NewsReligious Herald  |  May 30, 2007

JERSEY CITY, N.J. (RNS)—The lights in a Jersey City mosque flickered at dawn, and more than a dozen West Point cadets stirred in sleeping bags scattered across the prayer room.

As Imam Hussein Wahdan began the melodious call to prayer in Arabic, bearded men filed past the cadets, kneeled and then bowed to the floor to begin their morning worship.

The cadets came to Jersey City for three days to be immersed in the religious and cultural life of one of the most ethnically diverse cities in America, the highlight of a semester-long course called “Winning the Peace.”

RNS/SAED HINDASH/THE STAR-LEDGER OF NEWARK, N.J.

Mohammed Aly (right), a member of the Islamic Center of Jersey City, N.J., introduces himself to West Point cadet Chris Beeler.

They met imams and observed prayers at mosques, a Hindu temple and an African-American church.
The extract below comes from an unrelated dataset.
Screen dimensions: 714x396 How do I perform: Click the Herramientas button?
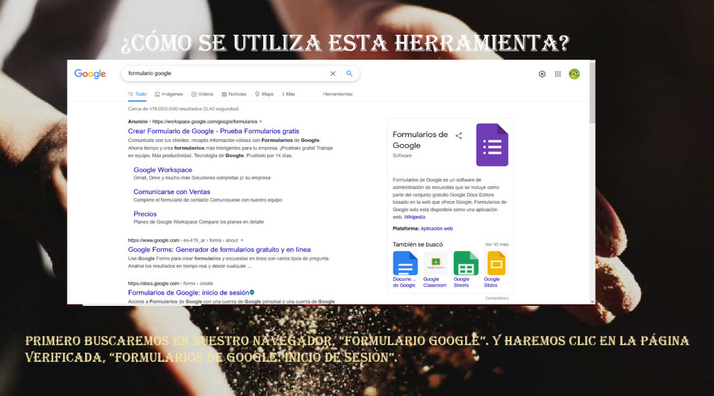pos(338,94)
They met leaders and young people from the city's Indian, Pakistani and Egyptian Coptic Christian communities. They heard from Jersey City Mayor Jerramiah Healy, who talked about the challenges of governing a city where 50 languages are spoken.
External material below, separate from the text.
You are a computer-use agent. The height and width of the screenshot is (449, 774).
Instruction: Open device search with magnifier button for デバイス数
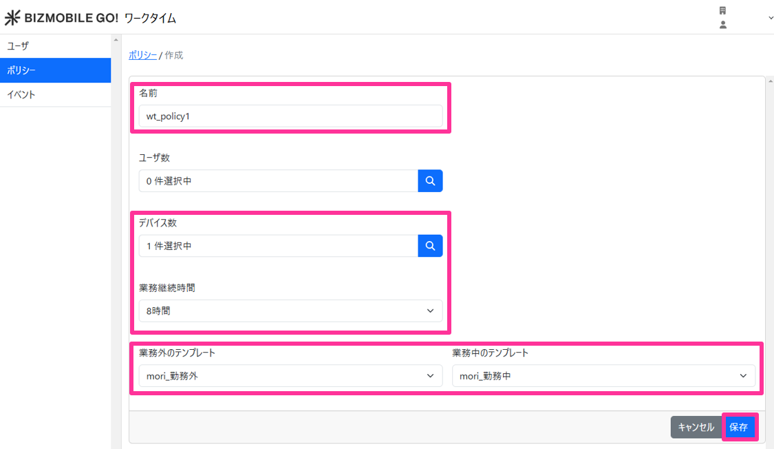point(430,246)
The aim of the course and field trip is to give future Army lieutenants insight into cultures and religions that may be unfamiliar to them. It is part of a broad recognition by the U.S. military that wars in Iraq and Afghanistan have demonstrated that troops in the field must win the trust of the local people to have any hope of defeating an enemy hiding among them.

The elective course first was offered in 2003. Although the launch of “Winning the Peace” coincided with the beginning of the Iraq war, the idea came from a West Point instructor who had just returned from a humanitarian exercise in Haiti and saw a vast culture gap between the soldiers and the people they were trying to help.

Col. Cindy Jebb, the deputy head of West Point's department of social sciences, said the Army is trying to send a message to its future officers that they will lead troops into many kinds of battles. All West Point cadets receive commissions as Army 2nd lieutenants upon graduation.

“In the 1990s, we as an Army went through a kind of schizophrenia. Are we war fighters? Or are we peacekeepers?” Jebb said. “It's clear right now that we're both.”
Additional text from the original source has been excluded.